> Quoted text
In local politics, such experiments have resulted in spectacular failures. Who can forget academic and businessperson Mamphela Ramphele’s spectacular entry into politics in the company of Helen Zille, who some comically claim owns the kiss of death for black politicians within the Democratic Alliance (DA).

Former Joburg mayor Herman Mashaba seems to have bucked the trend of businesspeople making a laughing stock of themselves in local politics.

In traditional DA fashion, Mashaba was parachuted in to become mayor after the 2016 local government elections. He talks a good talk and is a practical man who focused on being hands-on instead of focusing on ideology. His practical approach to solving Joburg’s billing and infrastructural problems earned him the respect of those who are troubled by his clearly Afrophobic approach to immigration.

Now, he wants to launch a new party, together with former DA leader Mmusi Maimane, with whom he left the DA a few months ago.

SA has been ready for a new party since the days of the Congress of the People (Cope). Cope, mainly former disgruntled ruling party comrades, managed to grab 7% of the national poll. But it unravelled soon afterwards.

> Direction
From the column on Herman Mashaba above, give the passage starting at "In traditional DA" and ending at "unravelled soon afterwards." again, but switch "party" to "movement".

> Excerpted records
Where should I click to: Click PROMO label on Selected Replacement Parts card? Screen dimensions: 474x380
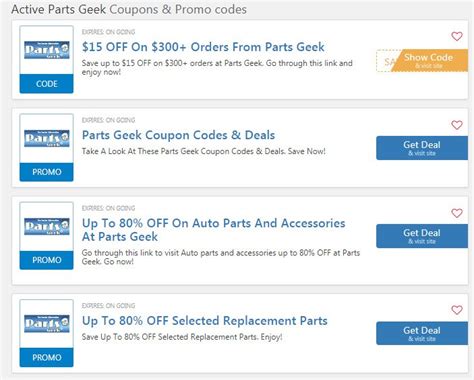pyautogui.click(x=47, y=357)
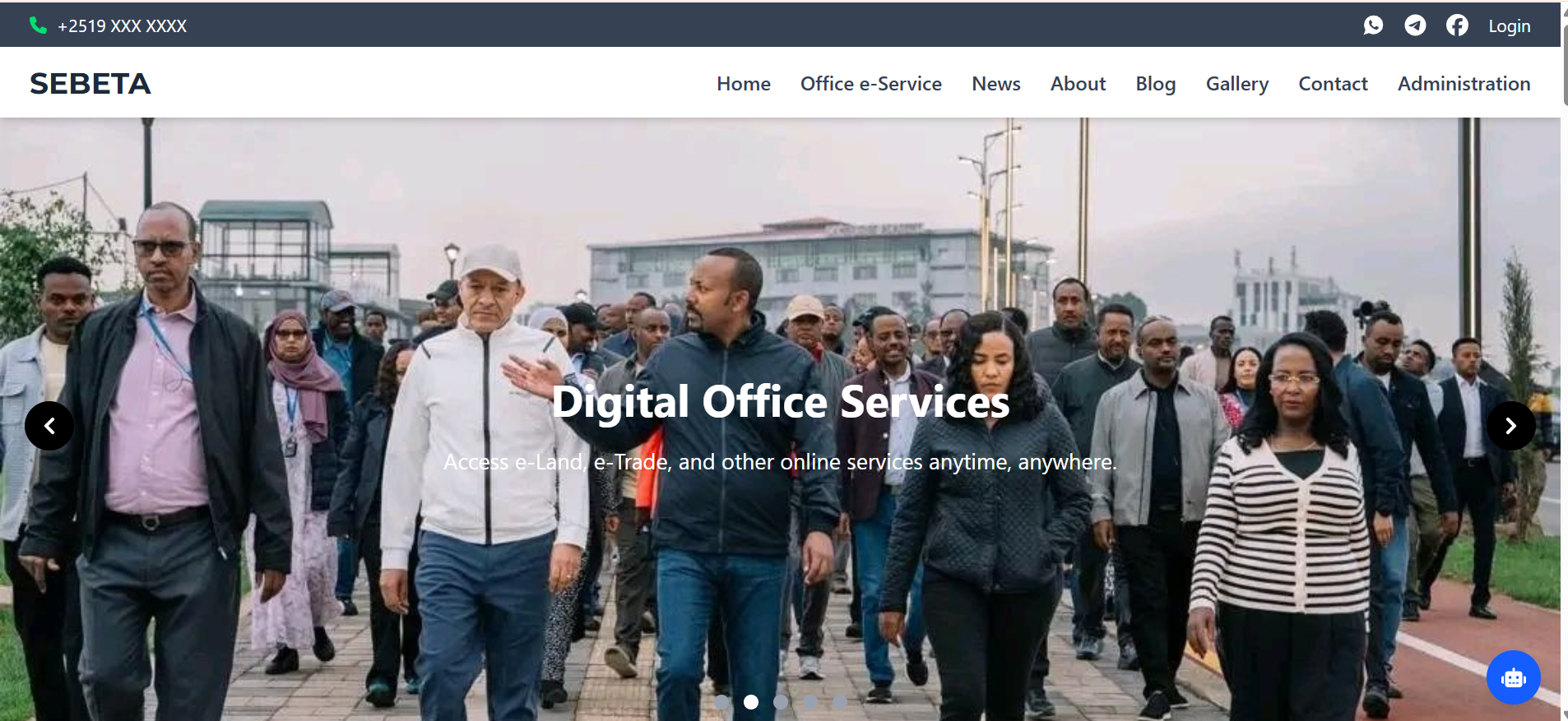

---

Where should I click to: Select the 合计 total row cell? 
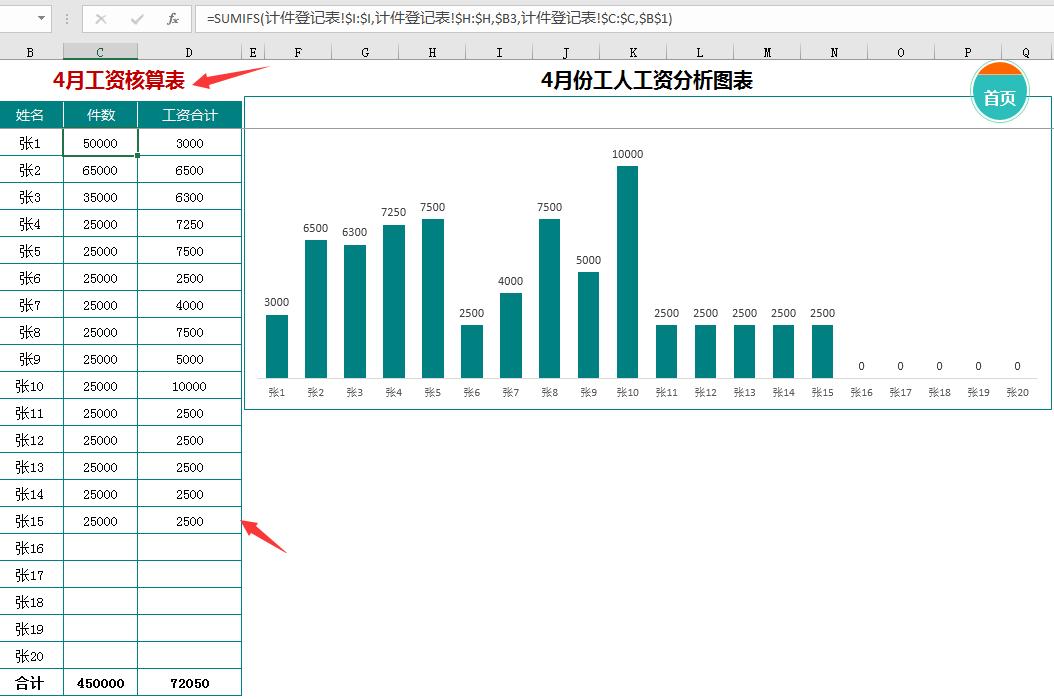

> Correct result
In traditional DA fashion, Mashaba was parachuted in to become mayor after the 2016 local government elections. He talks a good talk and is a practical man who focused on being hands-on instead of focusing on ideology. His practical approach to solving Joburg’s billing and infrastructural problems earned him the respect of those who are troubled by his clearly Afrophobic approach to immigration.

Now, he wants to launch a new movement, together with former DA leader Mmusi Maimane, with whom he left the DA a few months ago.

SA has been ready for a new movement since the days of the Congress of the People (Cope). Cope, mainly former disgruntled ruling movement comrades, managed to grab 7% of the national poll. But it unravelled soon afterwards.